Researchers are using social network analysis to understand Icelandic sagas and Irish legends.

"Even in Harry Potter and Lord of the Rings — which Mac Carron and Kenna analyzed to compare with the sagas — the networks are nowhere near as vast. That density of characters, and the realism of their networks, suggest a different purpose for literature than might be the case now — the creation of portraits of societies, rather than portraits of individuals."
posted by gingerbeer (11 comments total) 31 users marked this as a favorite

 
a maiden prophet with three pupils in each eye

whelp, that's nightmare fuel.
posted by BungaDunga at 7:35 PM on July 18, 2014 [1 favorite]


That is very cool.
posted by rtha at 7:37 PM on July 18, 2014


The Royal Statistical Society ought to know that Vikings didn't wear horned helmets.
posted by CheeseDigestsAll at 7:47 PM on July 18, 2014 [4 favorites]

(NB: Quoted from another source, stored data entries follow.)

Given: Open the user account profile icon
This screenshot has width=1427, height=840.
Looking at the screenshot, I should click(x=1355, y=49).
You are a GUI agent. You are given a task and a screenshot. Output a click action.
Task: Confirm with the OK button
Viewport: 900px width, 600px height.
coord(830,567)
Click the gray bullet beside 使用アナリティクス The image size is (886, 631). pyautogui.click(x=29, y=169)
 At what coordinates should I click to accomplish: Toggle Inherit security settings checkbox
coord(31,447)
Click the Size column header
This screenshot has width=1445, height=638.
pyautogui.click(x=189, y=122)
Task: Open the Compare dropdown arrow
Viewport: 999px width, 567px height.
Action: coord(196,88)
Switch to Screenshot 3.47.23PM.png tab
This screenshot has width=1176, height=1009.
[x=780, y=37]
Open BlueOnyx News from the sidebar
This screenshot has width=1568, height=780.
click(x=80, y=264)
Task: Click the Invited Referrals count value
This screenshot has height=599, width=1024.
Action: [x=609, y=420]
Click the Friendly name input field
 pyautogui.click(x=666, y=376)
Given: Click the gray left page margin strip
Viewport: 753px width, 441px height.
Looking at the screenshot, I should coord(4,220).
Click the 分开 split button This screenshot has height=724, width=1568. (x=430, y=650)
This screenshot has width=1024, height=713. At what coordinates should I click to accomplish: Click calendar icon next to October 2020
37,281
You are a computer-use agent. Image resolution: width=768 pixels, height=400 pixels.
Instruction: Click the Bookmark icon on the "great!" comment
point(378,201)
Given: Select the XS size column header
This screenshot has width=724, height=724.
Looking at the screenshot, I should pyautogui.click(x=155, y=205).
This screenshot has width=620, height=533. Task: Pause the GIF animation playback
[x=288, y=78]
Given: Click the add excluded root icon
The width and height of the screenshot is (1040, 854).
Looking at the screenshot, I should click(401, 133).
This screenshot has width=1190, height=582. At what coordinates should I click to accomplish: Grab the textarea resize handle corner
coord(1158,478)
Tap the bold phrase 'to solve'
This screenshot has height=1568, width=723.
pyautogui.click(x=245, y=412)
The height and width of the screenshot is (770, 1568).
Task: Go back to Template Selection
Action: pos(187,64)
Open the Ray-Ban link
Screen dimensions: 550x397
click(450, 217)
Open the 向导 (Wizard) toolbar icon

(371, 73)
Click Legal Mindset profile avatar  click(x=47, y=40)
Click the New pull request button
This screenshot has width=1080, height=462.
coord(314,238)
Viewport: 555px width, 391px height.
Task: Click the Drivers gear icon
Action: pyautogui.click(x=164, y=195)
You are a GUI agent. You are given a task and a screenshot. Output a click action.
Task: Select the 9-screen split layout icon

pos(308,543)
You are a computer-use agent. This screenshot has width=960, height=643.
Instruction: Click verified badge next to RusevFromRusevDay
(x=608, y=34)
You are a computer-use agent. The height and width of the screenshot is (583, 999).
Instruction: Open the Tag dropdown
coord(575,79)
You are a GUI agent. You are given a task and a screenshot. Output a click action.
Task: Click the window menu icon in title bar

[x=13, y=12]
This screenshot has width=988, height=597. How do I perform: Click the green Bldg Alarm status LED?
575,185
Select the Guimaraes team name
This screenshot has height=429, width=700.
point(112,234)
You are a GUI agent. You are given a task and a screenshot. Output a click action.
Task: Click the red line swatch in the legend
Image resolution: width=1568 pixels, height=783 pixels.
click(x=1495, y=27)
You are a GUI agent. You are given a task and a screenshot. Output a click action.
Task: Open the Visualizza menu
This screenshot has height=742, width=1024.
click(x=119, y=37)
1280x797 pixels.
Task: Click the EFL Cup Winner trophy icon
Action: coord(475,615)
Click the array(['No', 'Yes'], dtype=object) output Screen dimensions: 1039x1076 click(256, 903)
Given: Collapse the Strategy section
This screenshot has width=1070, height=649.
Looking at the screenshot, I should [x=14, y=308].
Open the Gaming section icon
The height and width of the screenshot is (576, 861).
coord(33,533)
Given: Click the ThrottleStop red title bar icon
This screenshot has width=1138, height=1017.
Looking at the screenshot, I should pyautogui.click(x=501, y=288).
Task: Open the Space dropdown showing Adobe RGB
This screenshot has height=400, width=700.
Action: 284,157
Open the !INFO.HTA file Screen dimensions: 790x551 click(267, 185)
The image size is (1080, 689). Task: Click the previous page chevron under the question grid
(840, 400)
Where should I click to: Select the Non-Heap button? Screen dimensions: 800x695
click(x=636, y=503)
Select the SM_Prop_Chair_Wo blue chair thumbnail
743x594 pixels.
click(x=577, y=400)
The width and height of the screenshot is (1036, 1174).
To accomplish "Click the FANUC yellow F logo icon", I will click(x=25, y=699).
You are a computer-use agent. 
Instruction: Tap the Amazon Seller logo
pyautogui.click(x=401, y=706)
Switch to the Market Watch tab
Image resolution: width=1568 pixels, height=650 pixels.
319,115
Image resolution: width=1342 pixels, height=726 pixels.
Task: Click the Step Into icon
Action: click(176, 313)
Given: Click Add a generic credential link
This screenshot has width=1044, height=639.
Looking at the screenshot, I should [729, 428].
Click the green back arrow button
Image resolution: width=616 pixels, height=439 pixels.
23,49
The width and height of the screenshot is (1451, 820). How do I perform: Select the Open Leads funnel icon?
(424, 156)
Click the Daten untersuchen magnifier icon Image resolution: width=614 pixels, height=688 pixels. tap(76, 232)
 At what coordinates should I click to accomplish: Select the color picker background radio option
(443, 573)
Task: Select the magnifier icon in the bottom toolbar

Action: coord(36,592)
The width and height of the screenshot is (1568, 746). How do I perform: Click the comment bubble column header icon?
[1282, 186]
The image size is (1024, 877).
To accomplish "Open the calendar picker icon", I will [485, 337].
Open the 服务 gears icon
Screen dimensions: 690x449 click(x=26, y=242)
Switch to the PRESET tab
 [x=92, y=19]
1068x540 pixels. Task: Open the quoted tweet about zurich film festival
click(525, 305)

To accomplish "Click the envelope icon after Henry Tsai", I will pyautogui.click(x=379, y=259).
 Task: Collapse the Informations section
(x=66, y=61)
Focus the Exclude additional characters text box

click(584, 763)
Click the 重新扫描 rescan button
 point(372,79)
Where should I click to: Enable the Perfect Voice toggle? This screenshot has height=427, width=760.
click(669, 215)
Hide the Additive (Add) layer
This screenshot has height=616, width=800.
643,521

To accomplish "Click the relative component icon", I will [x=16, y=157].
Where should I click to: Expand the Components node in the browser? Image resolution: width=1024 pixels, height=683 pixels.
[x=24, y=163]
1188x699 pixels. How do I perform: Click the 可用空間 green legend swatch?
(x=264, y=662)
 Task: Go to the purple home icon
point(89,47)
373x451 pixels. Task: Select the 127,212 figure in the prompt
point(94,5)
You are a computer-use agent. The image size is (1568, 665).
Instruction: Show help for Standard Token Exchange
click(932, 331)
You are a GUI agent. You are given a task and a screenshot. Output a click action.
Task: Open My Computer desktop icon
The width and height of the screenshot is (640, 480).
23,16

also, according to 10th century English writers, they cut their hair short.
posted by jb at 8:10 PM on July 18, 2014


I have heard this before.

Erik Njorl, son of Frothgar, leaves his home to seek Hangar the Elder at the home of Thorvald Nlodvisson, the son of Gudleif, half brother of Thorgier, the priest of Ljosa water, who took to wife Thurunn, the mother of Thorkel Braggart, the slayer of Cudround the powerful, who knew Howal, son of Geernon, son of Erik from Valdalesc, son of Arval Gristlebeard, son of Harken, who killed Bjortguaard in Sochnadale in Norway over Cudreed, daughter of Thorkel Long, the son of Kettle-Trout, the half son of Harviyoun Half-troll, father of Ingbare the Brave, who with Isenbert of Gottenberg the daughter of Hangbard the Fierce...
posted by charlie don't surf at 8:27 PM on July 18, 2014


Maybe I should read the original paper, because this article made me a little suspicious.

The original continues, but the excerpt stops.